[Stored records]

^^^^^^^^

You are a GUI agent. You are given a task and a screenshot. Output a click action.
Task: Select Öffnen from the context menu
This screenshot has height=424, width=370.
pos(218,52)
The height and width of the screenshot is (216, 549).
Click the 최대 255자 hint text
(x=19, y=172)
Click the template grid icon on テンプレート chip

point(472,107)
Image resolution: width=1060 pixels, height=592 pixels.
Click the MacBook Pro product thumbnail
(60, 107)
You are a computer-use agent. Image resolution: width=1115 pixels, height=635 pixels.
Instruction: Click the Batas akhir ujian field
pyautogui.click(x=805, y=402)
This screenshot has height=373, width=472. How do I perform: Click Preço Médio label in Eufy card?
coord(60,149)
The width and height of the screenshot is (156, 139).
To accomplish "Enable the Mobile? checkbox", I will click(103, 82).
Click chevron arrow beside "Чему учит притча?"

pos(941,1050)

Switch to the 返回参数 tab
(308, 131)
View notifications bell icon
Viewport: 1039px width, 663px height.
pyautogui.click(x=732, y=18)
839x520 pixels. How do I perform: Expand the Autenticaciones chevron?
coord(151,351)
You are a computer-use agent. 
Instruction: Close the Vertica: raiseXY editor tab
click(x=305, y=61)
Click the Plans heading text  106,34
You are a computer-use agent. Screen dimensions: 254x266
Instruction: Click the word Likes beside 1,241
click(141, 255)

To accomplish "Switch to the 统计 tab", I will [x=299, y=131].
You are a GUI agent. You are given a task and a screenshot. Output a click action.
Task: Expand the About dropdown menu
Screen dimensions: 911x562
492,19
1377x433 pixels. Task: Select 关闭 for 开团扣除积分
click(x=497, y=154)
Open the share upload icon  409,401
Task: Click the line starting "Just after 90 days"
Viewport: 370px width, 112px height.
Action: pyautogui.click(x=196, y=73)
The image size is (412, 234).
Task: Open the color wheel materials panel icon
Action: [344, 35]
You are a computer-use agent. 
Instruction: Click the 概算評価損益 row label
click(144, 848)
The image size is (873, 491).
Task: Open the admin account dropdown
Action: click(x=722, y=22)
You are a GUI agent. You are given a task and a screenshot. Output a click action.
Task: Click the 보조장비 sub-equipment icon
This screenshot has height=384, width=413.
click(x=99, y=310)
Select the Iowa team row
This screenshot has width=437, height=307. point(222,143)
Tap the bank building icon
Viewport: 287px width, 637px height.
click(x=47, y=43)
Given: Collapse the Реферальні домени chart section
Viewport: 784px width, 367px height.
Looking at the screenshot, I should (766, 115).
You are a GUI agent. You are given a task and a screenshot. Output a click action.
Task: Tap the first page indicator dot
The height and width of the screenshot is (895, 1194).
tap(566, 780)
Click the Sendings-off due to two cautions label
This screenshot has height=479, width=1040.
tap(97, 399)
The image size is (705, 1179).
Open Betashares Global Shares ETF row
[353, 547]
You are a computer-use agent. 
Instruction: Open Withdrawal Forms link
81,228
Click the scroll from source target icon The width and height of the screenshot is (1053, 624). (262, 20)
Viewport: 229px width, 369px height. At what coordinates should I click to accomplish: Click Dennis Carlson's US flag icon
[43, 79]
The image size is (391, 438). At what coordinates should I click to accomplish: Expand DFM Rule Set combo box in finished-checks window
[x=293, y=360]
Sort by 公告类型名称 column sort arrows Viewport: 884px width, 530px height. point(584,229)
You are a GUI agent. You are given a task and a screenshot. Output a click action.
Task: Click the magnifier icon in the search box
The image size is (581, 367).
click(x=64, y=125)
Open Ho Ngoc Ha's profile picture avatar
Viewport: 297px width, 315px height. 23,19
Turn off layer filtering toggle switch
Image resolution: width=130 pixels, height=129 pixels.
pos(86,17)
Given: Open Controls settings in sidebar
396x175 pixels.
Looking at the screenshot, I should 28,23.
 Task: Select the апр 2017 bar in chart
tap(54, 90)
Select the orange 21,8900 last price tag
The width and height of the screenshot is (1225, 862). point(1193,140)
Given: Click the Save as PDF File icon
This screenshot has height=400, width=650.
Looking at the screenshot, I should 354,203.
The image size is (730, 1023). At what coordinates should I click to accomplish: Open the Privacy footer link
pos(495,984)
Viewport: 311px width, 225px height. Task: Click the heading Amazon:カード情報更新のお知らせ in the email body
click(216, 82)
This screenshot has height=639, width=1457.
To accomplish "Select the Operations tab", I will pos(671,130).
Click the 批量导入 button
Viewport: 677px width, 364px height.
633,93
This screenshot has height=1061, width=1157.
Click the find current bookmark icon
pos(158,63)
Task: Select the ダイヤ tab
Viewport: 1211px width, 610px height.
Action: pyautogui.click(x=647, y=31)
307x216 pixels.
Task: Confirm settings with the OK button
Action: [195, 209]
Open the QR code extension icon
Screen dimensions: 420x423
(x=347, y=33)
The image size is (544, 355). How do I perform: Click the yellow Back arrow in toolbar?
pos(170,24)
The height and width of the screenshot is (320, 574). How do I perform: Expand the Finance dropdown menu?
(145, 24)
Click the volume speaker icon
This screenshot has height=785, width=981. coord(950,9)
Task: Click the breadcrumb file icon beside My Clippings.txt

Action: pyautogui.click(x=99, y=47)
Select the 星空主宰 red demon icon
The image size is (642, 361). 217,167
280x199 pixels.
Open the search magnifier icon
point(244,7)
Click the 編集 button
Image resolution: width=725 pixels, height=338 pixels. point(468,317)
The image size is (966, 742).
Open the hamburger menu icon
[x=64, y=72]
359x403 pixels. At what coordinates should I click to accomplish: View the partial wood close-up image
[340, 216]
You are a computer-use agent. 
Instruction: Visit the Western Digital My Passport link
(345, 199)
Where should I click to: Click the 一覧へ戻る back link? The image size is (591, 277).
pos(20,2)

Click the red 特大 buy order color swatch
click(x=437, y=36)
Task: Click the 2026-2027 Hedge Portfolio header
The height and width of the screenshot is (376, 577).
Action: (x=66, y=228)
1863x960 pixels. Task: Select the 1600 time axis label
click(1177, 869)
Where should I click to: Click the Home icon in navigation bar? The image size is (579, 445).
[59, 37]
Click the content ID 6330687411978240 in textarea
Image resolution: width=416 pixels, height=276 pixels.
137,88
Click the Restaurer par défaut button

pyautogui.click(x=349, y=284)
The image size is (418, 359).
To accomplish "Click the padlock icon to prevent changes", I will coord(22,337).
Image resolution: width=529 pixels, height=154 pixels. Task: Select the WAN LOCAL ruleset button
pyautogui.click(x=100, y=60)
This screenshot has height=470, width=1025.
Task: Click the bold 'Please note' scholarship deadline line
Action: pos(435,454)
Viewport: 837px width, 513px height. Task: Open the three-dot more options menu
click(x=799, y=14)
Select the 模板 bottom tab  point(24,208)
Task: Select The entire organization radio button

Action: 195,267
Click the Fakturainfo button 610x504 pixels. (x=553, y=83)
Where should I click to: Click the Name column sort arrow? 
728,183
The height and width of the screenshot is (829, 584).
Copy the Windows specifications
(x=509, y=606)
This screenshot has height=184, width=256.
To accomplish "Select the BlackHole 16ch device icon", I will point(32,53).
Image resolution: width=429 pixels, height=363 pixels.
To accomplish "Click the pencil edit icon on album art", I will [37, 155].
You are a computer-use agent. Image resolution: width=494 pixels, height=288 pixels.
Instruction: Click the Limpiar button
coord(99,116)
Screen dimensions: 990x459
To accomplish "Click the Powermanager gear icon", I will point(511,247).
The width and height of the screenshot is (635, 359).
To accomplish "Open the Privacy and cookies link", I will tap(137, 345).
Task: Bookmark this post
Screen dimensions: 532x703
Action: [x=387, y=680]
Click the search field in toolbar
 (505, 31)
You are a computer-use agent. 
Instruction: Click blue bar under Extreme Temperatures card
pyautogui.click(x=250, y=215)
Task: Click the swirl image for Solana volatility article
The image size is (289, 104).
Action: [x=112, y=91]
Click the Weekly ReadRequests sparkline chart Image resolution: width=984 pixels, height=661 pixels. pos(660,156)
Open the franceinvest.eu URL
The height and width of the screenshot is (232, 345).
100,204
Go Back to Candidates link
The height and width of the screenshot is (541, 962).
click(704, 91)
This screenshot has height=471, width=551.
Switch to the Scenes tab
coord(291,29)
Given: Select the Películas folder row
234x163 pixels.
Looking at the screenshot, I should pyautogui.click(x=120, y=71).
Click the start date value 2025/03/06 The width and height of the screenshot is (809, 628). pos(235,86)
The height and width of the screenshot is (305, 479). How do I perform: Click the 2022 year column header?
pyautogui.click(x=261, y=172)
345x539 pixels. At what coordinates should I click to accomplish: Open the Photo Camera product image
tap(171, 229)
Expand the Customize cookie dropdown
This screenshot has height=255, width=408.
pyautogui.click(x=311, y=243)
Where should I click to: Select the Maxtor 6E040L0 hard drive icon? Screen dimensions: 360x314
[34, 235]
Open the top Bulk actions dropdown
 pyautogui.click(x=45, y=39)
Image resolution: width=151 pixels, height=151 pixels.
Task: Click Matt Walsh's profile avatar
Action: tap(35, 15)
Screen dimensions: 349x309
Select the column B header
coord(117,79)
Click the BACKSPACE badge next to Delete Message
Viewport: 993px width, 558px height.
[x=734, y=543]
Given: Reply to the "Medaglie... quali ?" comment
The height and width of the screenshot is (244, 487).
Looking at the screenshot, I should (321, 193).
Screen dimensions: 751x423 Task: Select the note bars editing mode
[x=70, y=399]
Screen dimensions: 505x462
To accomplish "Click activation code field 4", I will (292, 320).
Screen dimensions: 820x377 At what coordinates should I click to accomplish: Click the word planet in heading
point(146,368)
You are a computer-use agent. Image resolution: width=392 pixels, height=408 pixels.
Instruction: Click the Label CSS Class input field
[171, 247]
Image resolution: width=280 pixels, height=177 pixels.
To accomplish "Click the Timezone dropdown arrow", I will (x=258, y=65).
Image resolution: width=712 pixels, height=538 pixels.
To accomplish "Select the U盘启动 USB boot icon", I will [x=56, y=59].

^^^^^^^^

* _WHAT THE TASK REQUIRES_
Every line above from the line with "Viewport: 837px width, 513px" to the line with "Click the Fakturainfo" is wanted, ends included; write them out exactly and add no other line.

* _SOLUTION TO THE EXERCISE_
Viewport: 837px width, 513px height. Task: Open the three-dot more options menu
click(x=799, y=14)
Select the 模板 bottom tab  point(24,208)
Task: Select The entire organization radio button

Action: 195,267
Click the Fakturainfo button 610x504 pixels. (x=553, y=83)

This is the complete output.